If games continued, someone in baseball was going to get the coronavirus, forcing the league to act quickly and frantically. For what feels like a while now (but who can tell when each day is a month long), MLB has been treating their preseason status as a chance to delay any official decision, waiting for local governments to force their hand. With opening day still a few weeks off, the league was trying to contain accommodations to individual teams in cities with the greatest outbreak, leaning into potential piecemeal solutions while downplaying the need for a league-wide course of action.
This is not unreasonable when you account for the gargantuan logistical considerations and far-ranging economic implications of upending the baseball season. From television rights deals to hourly stadium employees, from the careful ramp-up of pitchers for opening day to the complicated scheduling puzzle of a condensed season.

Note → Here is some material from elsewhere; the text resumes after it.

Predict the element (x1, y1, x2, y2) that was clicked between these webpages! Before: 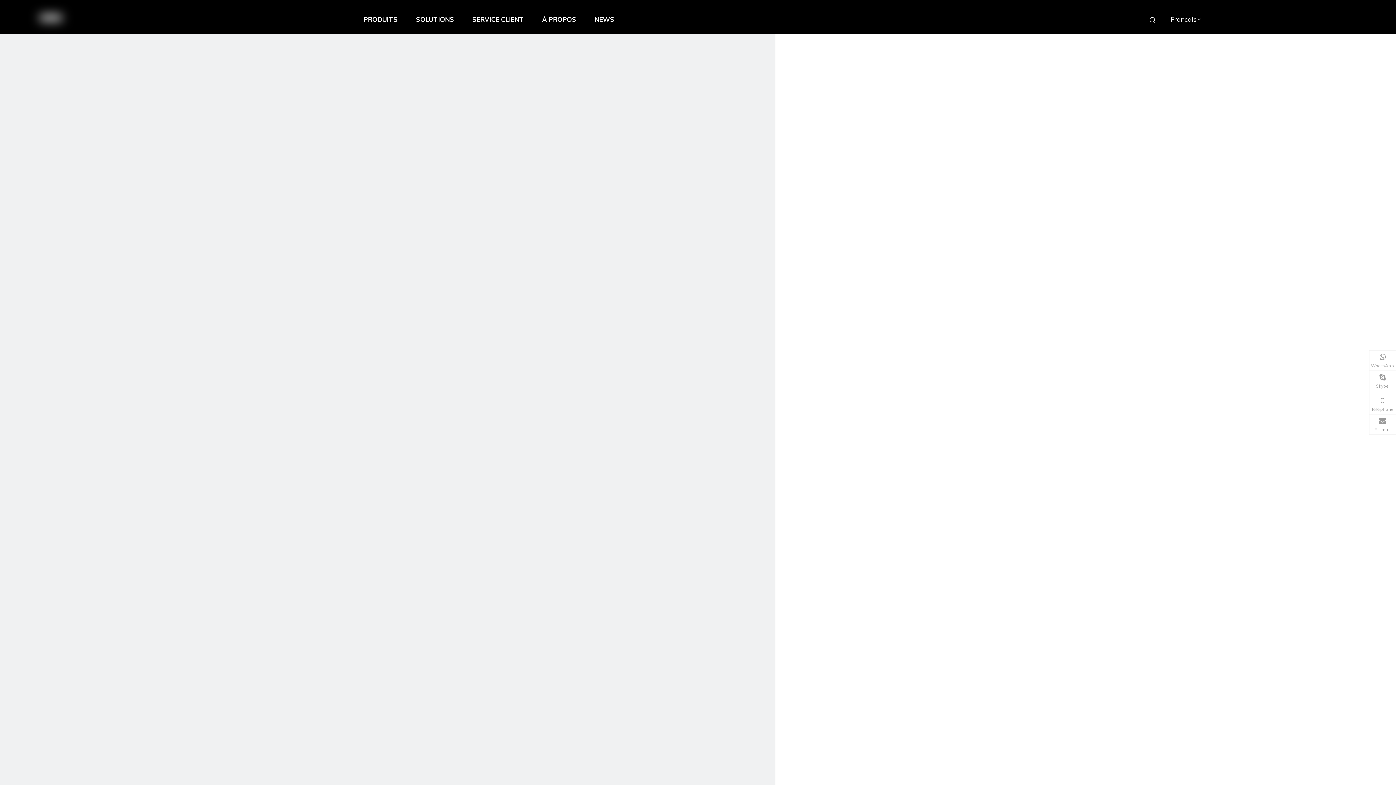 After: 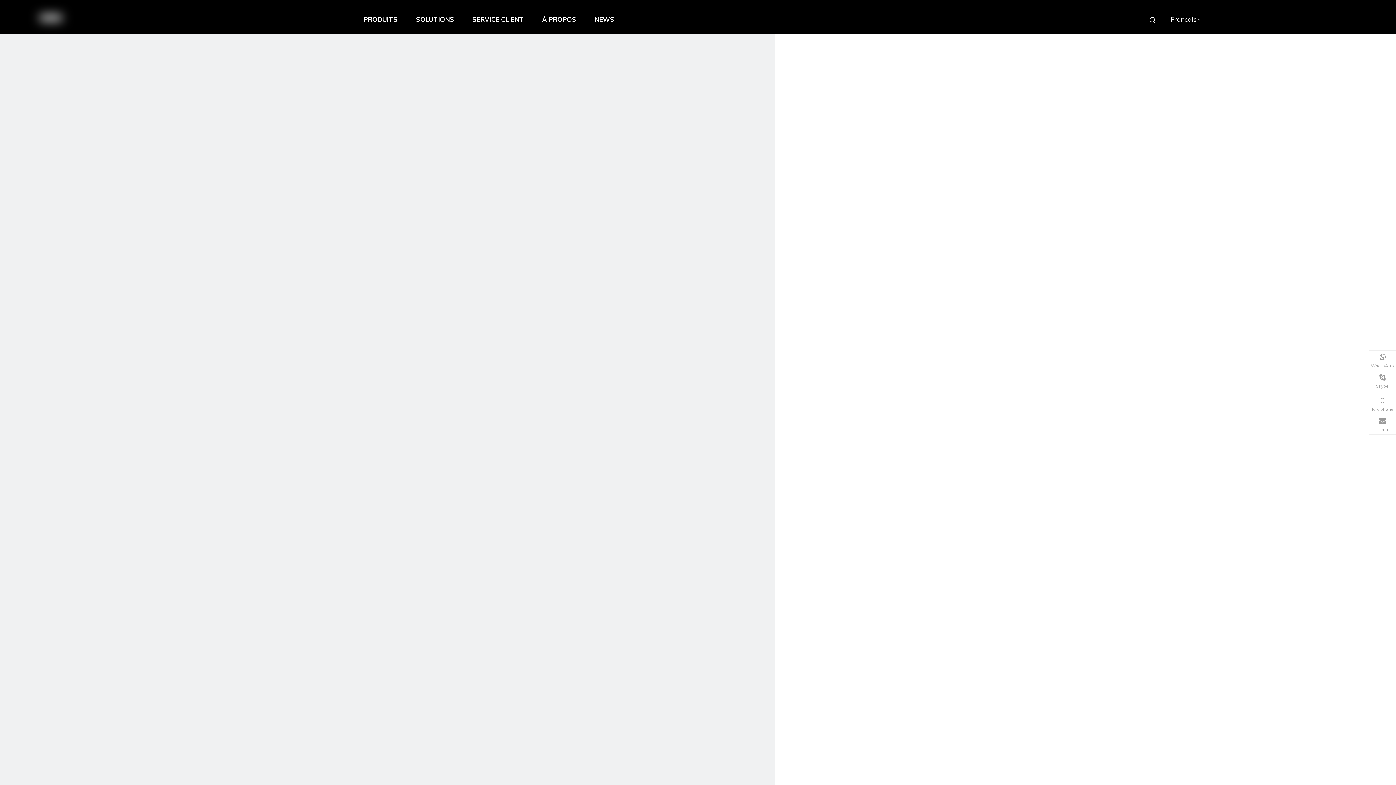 Action: label: SOLUTIONS bbox: (405, 8, 461, 30)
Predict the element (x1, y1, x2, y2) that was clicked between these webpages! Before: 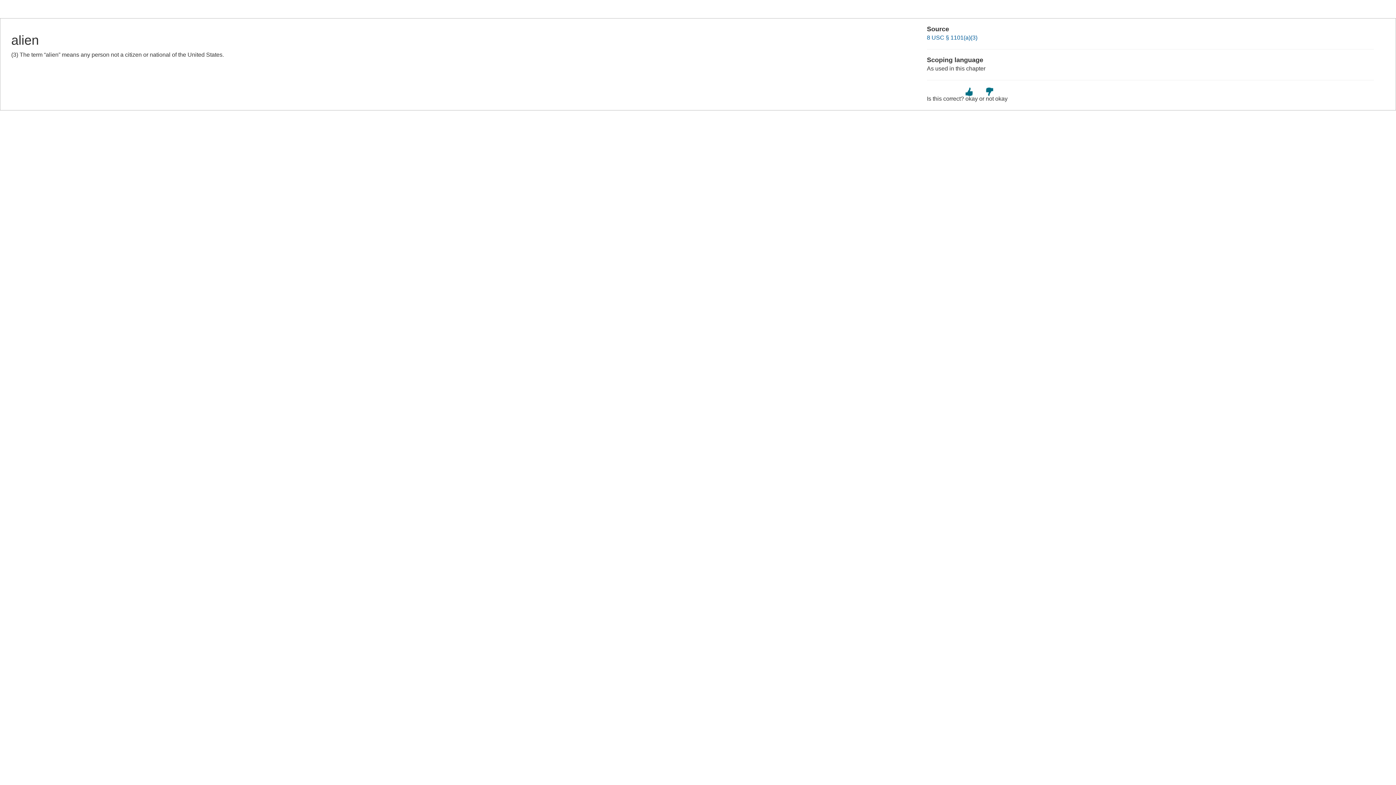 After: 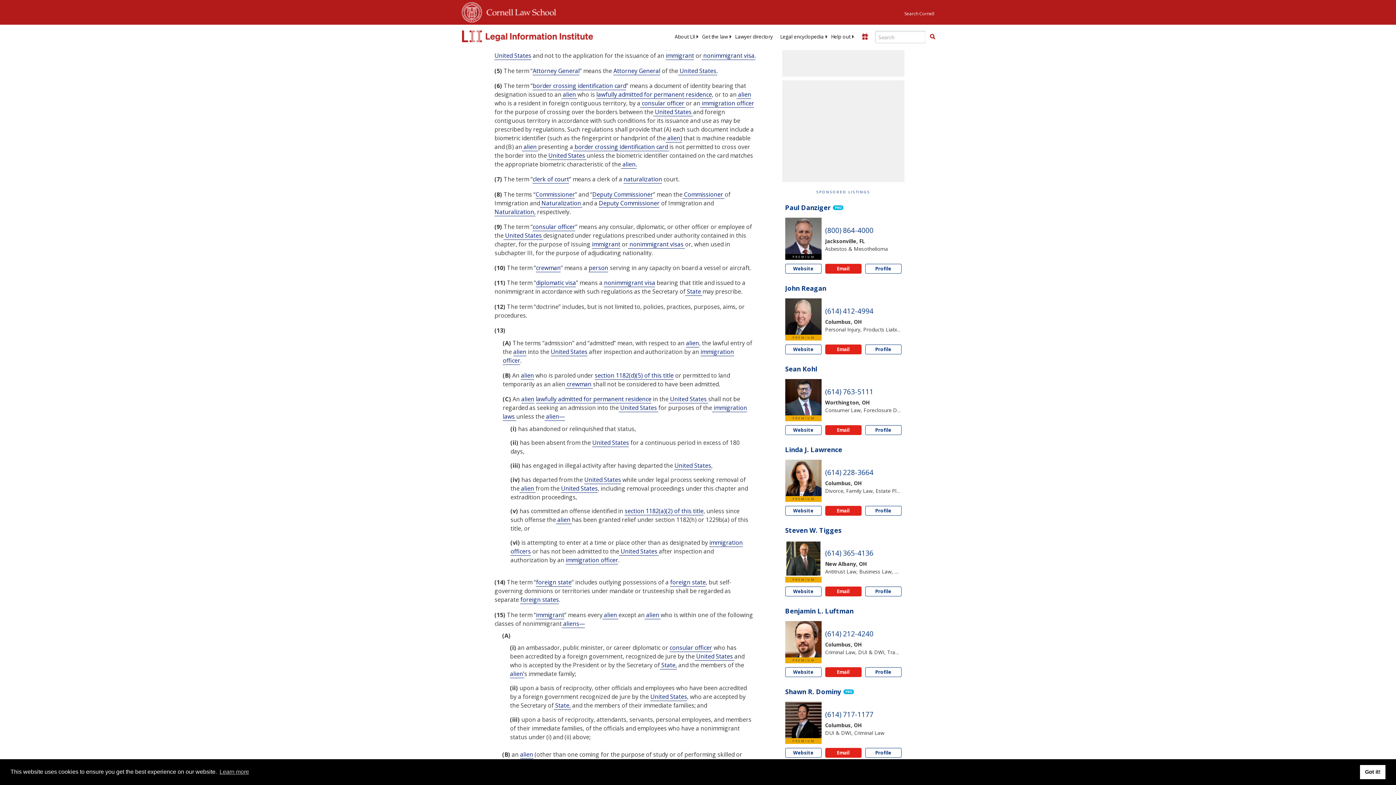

But the chance to act proactively is powerful. It’s a luxury, really, and one the league should have taken seriously even sooner. Unlike the NBA and the NHL, MLB can plan ahead — take stock and set a new opening day, decide on a season length and structure before it gets underway. It can protect its players and the playoffs at the same time. It’s complicated, but it’s not a worst-case scenario.
Switching home fields or staying in spring training facilities was a head-in-the-sand response that would have implicitly encouraged fans to travel out of state, to cities populated by vulnerable retirees. Waiting for a critical mass of diagnosed cases before taking the plight of a particular city seriously willfully ignores the national test shortage and all the urgent reports about contagious incubation periods and asymptomatic healthy people who could still spread the virus among vulnerable populations.
Shuttering stadiums and suspending play is a public good.
For as long as there are games and ticket takers, fans will show up. Because they’re misinformed about the how exponentials work. Because they’re cavalier or callously unconcerned about their role in a communal crisis and the importance of “flattening the curve.” Because they trust public institutions to do what’s best for the public. That trust is often misplaced. But at least for now, under tremendous pressure from municipal decisions and the actions of other leagues, MLB finally did the right thing.